"You were still engaged when Lady Dormer died, I take it?"

"As engaged as we ever were. Of course, he told me that there was something funny about the body. He said you and the Fentimans were trying to defraud me of the money. I shouldn't have minded for myself—it was more money than I should have known what to do with. But it would have meant the clinic, you see."

"Yes, you could start a pretty decent clinic with half a million. So that was why you shot me out of the house."

He grinned—and then reflected a few moments.

"Look here," he said, "I'm going to give you a bit of a shock, but it'll have to come sooner or later. Has it ever occurred to you that it was Penberthy who murdered General Fentiman?"

"I—wondered," she said, slowly. "I couldn't think—who else—But you know they suspect me?"

"Oh, well—cui bono and all that—they couldn't overlook you.
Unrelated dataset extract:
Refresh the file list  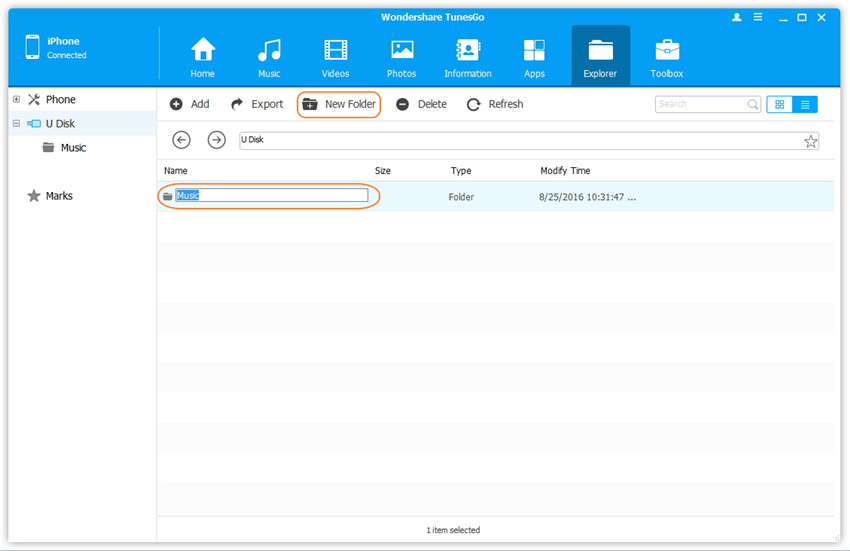coord(495,104)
They have to suspect every possible person, you know."

"I don't blame them at all. But I didn't, you know."

"Of course not. It was Penberthy. I look at it like this. Penberthy wanted money; he was sick of being poor, and he knew you would be certain to get some of Lady Dormer's money. He'd probably heard about the family quarrel with the General, and expected it would be the lot. So he started to make your acquaintance. But he was careful. He asked you to keep it quiet—just in case, you see. The money might be so tied up that you couldn't give it to him, or you might lose it if you married, or it might only be quite a small annuity, in which case he'd want to look for somebody richer."

"We considered those points when we talked it over about the clinic."